Beyond Reach
- US book cover
- Author: Karin Slaughter
- Audio read by: Joyce Bean
- Language: English
- Series: Grant County
- Release number: 6
- Genre: Crime fiction
- Set in: Grant County, Georgia
- Publisher: Delacorte Press
- Publication date: July 31, 2007
- Publication place: United States
- Media type: Print Digital
- Pages: 416 (Hardcover edition)
- ISBN: 978-0385339476
- Preceded by: Faithless
- Website: karinslaughter.com/grant-county/beyond-reach

= Beyond Reach =

2007 novel by Karin Slaughter

Beyond Reach is the sixth novel in the Grant County series by Karin Slaughter, originally published in 2007. The previous books in the series are Blindsighted, Kisscut, A Faint Cold Fear, Indelible, and Faithless. Beyond Reach was released in European markets under the title Skin Privilege.

The series features the lead characters Sara Linton, Jeffrey Tolliver, and Lena Adams.

In this book, a main character of the series is impacted in a serious way, which resulted in much controversy and commentary on the event, including spoilers being posted on online book review sites. Slaughter has written a note to her readers about her decision, which is posted on her website.

== Plot summary ==
The Heartsdale Children's Clinic is closed. Sara Linton spends all day being deposed in a malpractice lawsuit filed by the parents of Jimmy Powell, now dead from leukemia, over a technicality.
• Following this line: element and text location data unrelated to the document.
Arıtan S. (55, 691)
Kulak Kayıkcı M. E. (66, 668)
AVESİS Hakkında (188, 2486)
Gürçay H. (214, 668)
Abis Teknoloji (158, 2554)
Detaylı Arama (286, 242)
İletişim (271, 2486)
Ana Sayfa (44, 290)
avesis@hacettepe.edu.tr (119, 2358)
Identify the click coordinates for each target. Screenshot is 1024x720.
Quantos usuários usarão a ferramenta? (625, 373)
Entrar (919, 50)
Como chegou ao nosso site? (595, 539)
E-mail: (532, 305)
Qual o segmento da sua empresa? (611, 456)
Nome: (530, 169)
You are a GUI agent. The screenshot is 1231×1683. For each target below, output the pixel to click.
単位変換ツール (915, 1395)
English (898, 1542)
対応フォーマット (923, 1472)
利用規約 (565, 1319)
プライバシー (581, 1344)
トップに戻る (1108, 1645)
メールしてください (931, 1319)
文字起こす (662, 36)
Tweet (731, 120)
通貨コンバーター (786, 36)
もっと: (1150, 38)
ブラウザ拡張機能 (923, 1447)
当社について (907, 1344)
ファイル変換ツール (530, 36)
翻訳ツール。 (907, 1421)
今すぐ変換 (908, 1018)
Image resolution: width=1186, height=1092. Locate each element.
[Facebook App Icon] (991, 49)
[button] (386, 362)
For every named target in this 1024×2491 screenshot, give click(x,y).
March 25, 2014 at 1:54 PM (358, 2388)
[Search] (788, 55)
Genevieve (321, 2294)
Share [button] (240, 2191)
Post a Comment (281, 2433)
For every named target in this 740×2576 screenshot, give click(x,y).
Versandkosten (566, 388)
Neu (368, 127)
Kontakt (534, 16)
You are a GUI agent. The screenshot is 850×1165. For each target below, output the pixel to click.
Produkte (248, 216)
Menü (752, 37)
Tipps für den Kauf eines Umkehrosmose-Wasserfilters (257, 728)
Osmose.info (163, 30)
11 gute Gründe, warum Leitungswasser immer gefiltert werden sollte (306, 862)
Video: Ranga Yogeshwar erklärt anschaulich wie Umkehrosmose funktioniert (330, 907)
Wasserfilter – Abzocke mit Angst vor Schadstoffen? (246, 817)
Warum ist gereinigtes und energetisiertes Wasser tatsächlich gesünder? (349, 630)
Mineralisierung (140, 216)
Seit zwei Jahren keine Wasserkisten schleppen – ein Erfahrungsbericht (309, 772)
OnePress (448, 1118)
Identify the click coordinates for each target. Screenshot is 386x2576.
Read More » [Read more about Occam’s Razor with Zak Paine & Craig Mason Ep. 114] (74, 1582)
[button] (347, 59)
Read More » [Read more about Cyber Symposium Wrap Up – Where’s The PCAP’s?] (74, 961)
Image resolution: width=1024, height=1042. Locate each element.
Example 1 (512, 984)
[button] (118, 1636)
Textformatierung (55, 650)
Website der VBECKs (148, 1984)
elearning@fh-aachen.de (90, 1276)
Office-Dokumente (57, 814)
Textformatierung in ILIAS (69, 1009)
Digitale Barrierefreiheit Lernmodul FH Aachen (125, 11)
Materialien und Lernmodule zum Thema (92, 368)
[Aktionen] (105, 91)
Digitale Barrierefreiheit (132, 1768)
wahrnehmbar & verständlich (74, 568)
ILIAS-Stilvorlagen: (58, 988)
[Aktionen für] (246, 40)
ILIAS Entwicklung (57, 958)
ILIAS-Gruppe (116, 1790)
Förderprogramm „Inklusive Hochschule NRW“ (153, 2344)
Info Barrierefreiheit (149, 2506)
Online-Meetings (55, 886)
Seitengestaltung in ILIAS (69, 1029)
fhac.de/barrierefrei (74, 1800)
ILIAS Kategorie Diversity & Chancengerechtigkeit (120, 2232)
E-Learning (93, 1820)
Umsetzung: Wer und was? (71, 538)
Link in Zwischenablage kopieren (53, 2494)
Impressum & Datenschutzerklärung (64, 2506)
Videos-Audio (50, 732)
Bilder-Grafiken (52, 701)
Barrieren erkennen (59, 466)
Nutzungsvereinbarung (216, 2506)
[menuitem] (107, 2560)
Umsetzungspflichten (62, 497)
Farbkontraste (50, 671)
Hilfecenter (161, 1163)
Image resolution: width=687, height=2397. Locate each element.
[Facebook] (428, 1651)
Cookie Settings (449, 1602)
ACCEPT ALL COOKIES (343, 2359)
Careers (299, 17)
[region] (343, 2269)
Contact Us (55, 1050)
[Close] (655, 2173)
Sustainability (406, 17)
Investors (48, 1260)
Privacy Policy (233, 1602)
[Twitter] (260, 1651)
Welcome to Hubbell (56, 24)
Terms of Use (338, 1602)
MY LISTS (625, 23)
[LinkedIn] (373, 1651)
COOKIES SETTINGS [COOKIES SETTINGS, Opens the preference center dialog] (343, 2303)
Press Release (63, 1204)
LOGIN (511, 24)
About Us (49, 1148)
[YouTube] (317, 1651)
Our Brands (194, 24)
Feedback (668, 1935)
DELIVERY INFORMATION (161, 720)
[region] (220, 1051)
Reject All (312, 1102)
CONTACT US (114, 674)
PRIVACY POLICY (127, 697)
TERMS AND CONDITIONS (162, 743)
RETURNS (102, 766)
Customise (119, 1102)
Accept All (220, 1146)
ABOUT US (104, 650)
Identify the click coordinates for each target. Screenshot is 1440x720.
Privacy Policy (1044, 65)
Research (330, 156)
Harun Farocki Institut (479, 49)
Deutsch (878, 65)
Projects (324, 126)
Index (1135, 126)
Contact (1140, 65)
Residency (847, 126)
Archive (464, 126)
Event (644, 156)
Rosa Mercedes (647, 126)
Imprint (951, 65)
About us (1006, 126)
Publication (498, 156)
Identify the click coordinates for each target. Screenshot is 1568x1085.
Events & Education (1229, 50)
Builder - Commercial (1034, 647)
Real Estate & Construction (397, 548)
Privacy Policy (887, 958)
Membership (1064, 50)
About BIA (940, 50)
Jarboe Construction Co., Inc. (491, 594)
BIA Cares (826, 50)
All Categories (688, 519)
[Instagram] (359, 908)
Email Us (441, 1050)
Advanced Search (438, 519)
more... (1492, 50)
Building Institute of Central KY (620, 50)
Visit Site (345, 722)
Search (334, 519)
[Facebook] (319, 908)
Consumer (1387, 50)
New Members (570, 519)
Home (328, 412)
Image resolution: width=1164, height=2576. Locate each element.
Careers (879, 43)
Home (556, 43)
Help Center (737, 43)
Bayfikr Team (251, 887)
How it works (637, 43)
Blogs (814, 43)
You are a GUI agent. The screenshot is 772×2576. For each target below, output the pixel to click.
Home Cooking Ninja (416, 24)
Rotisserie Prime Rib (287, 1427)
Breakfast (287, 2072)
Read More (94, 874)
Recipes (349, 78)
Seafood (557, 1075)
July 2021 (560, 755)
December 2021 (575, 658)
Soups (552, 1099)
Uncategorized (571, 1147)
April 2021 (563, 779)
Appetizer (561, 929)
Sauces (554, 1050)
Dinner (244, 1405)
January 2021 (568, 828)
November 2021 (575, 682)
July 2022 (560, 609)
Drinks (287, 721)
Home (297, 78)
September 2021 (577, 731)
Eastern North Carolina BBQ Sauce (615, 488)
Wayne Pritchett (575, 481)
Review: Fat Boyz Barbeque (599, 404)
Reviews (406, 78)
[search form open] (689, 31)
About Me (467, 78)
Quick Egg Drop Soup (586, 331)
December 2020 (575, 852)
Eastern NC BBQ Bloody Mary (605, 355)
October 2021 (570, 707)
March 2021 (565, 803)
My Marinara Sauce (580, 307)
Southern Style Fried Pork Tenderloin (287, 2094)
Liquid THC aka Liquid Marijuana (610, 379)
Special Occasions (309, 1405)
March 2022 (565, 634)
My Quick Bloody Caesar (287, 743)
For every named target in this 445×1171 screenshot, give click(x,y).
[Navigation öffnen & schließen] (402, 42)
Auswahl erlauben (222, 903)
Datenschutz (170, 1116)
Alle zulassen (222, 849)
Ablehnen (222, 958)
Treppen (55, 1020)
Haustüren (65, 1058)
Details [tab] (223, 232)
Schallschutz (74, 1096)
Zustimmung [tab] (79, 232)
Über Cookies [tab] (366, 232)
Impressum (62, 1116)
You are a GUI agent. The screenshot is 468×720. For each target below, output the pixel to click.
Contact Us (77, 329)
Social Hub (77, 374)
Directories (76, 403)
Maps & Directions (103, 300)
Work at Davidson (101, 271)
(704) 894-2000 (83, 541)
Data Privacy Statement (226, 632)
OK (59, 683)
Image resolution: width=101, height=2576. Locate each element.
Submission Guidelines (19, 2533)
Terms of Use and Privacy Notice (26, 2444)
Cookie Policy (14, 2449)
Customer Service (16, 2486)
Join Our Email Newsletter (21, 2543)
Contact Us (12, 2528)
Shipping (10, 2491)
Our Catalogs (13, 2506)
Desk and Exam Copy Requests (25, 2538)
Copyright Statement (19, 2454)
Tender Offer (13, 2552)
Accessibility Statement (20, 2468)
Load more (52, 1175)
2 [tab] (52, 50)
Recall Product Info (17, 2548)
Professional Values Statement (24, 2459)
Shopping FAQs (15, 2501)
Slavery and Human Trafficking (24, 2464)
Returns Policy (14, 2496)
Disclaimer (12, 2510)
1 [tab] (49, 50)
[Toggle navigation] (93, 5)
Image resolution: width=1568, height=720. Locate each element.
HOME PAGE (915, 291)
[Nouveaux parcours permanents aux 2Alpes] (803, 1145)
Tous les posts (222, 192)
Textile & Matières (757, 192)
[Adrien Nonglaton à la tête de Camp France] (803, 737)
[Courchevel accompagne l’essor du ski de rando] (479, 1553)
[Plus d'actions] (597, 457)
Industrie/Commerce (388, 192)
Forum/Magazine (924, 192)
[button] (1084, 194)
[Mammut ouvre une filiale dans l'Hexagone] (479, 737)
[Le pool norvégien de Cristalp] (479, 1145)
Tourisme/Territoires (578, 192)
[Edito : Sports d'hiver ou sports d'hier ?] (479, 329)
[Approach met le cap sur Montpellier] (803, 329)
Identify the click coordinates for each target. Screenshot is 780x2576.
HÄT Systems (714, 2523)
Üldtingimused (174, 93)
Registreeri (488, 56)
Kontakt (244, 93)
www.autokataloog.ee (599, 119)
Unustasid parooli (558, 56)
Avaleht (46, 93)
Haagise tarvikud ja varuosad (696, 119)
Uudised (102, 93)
Everything she's built up for the last sixteen years is crumbling as greedy townspeople line up to get in on the action, not realizing their betrayal of her will only result in higher healthcare costs for everyone, or that the nearest pediatrician is 100 miles away. Sara's parents are gone on a cross-country trip and her sister is counseling the homeless in Atlanta. Only her husband, Jeffrey, is there for support. When he's called away to the town of Reese, it's almost a relief to get to go with him, except that they're going because his assistant Lena lies in a hospital with smoke inhalation injuries, under arrest, and suspected of being involved in a murder. She was found beaten badly, watching a torched SUV burn with a body inside it. Reese is Lena's home town, and she came back to check on her uncle Hank, the ex-addict who raised her and her twin sister. She found him mixed up with some unsavory characters and hooked on drugs again after being clean for three decades. Major events from her past are now in question, events that shaped who she is. One of the few things of which she is certain is that Jeffrey and Sara are in terrible danger, and she must get them out of town.